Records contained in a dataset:
○ ○ ○ ○

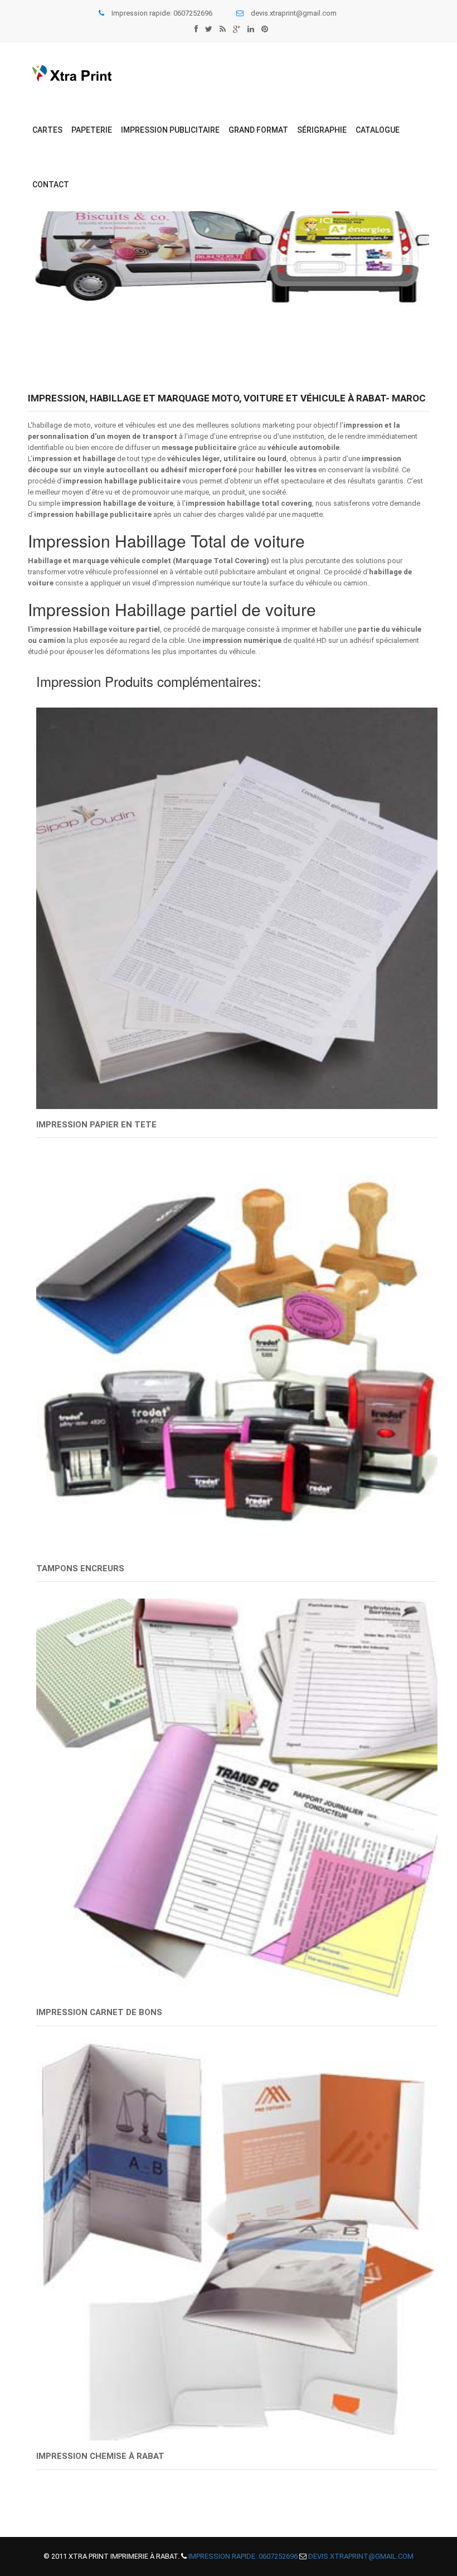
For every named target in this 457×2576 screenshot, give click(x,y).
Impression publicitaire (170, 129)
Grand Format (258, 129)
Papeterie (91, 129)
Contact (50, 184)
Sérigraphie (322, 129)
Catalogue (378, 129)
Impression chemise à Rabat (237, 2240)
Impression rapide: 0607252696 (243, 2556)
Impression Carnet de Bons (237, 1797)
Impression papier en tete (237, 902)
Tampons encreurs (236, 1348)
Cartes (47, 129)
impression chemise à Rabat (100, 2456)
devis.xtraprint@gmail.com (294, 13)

○ ○ ○ ○

Please reproduce each entry above word for word and keep the pictures out of the copy.

### Solution
For every named target in this 457×2576 screenshot, give click(x,y).
Impression publicitaire (170, 129)
Grand Format (258, 129)
Papeterie (91, 129)
Contact (50, 184)
Sérigraphie (322, 129)
Catalogue (378, 129)
Impression chemise à Rabat (237, 2240)
Impression rapide: 0607252696 (243, 2556)
Impression Carnet de Bons (237, 1797)
Impression papier en tete (237, 902)
Tampons encreurs (236, 1348)
Cartes (47, 129)
impression chemise à Rabat (100, 2456)
devis.xtraprint@gmail.com (294, 13)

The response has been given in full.